**Selected extract**
Aaron, 25, went on to take his own life five days after her funeral, a separate inquest was told last month.
Aaron and Sophie also exchanged texts the day before her death that were "very general and loving in nature" while both were at home looking after their respective parents' dogs.
But when he couldn't contact Sophie the next day, Aaron became so worried he called his brother Ryan and the pair went together to her home in the village of Medburn near Newcastle, arriving about 7pm.
NATIONAL 24/7 CRISIS SERVICES
At first they threw stones up to Sophie's bedroom window to get her attention, before Aaron peered through the living room window and saw his girlfriend was unconscious.
The brothers smashed their way in through a door before Aaron began performing CPR.
He continued for 15 minutes while Ryan spoke to the ambulance service, until it became clear Sophie was dead.
Coroner Eric Armstrong issued a stark warning from the North Shields court, citing research in the US that said mixing drink and drugs made people 16 times more likely to take their own lives.
He said he was "certain she would not have acted as she did without taking alcohol and cocaine".
"The combination is used by those who believe it brings on a so-called high much quicker," he told the court.
"What they do not appreciate is it also gives rise to violent thoughts.
"If Sophie's death is to serve any purpose at all, that message must go out far and wide."
Recording a narrative verdict, Mr Armstrong said he could not be sure it was suicide, but ruled out any third party involvement.

**Data excerpts**
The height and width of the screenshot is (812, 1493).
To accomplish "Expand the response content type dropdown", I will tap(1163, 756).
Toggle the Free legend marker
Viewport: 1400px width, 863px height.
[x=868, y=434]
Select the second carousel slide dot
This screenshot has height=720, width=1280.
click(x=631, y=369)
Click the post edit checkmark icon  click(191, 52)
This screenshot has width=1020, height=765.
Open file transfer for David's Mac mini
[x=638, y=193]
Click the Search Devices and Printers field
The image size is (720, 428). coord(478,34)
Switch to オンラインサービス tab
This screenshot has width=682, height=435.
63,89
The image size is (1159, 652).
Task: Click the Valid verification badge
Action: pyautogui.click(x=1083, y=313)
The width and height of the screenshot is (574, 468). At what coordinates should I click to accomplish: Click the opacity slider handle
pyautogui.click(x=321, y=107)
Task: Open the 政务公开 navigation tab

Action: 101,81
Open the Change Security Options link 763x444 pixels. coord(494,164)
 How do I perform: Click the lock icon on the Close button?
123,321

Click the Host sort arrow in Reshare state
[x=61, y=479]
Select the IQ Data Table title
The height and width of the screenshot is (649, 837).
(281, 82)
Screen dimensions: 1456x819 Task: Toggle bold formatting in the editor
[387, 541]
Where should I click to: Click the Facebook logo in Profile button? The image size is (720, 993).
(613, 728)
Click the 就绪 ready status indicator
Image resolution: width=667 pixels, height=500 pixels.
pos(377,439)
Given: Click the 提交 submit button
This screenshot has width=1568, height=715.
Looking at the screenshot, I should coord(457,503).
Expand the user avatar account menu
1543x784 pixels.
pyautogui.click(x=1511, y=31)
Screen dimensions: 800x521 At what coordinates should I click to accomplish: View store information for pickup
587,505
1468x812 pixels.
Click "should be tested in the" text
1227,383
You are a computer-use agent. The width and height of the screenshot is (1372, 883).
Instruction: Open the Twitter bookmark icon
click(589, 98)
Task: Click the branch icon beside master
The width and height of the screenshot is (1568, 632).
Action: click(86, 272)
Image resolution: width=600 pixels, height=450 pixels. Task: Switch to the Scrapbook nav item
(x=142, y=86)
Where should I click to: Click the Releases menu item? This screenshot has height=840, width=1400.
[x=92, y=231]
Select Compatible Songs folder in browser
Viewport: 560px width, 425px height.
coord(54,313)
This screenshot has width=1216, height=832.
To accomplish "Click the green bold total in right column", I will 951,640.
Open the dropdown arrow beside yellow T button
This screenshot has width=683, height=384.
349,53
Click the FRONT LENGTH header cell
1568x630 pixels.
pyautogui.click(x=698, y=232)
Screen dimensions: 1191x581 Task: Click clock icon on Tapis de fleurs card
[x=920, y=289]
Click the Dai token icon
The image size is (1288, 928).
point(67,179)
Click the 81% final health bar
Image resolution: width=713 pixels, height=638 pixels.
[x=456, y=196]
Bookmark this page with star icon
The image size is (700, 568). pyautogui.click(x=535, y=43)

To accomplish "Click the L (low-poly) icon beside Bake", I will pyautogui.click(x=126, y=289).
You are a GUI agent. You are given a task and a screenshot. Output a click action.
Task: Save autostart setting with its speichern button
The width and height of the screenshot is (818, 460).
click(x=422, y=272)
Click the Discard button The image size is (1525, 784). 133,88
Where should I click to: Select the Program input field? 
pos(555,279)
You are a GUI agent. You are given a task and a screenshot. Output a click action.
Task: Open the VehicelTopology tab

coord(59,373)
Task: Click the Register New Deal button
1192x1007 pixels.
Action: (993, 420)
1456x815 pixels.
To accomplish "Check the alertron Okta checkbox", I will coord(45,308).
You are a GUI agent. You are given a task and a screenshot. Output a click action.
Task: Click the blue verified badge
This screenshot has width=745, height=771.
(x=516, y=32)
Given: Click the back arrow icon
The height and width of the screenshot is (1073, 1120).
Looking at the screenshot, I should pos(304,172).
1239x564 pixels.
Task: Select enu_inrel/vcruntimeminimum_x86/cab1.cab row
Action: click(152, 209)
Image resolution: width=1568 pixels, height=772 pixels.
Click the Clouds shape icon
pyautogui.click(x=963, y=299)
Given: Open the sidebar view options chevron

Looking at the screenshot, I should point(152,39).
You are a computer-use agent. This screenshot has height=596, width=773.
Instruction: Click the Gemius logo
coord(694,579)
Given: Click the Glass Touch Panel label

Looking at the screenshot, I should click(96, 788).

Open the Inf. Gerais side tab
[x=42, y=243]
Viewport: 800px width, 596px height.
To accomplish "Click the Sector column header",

**Short task**
Continue the news report on the inquest into Sophie's death, starting after its final sentence.

**Task output**
He earlier described Aaron's thinking at the time of his death as "muddled by the distress of Sophie's death, the distress at having found her".
His devastated mum, Donna Armstrong, described their relationship as "very intense and emotional".
The inquest was dramatically halted from its planned start on March 21 so Sophie's parents could read a new report into her death.
At the time an official was quoted saying: "Please note that it has been necessary to cancel the hearing date for the inquest dealing with the death of Sophie Gradon.
"Sophie's parents have requested further time to consider a report which was only recently received."
Sources close to the family said they believed there was "nothing to support" the suicide theory, the Daily Mail reported.
Her parents were not present for the hearing.
Fellow Love Island contestant Mike Thalassitis was also found dead last month, prompting calls from UK Health Secretary Matt Hancock for reality shows to do more for competitors once they have become famous.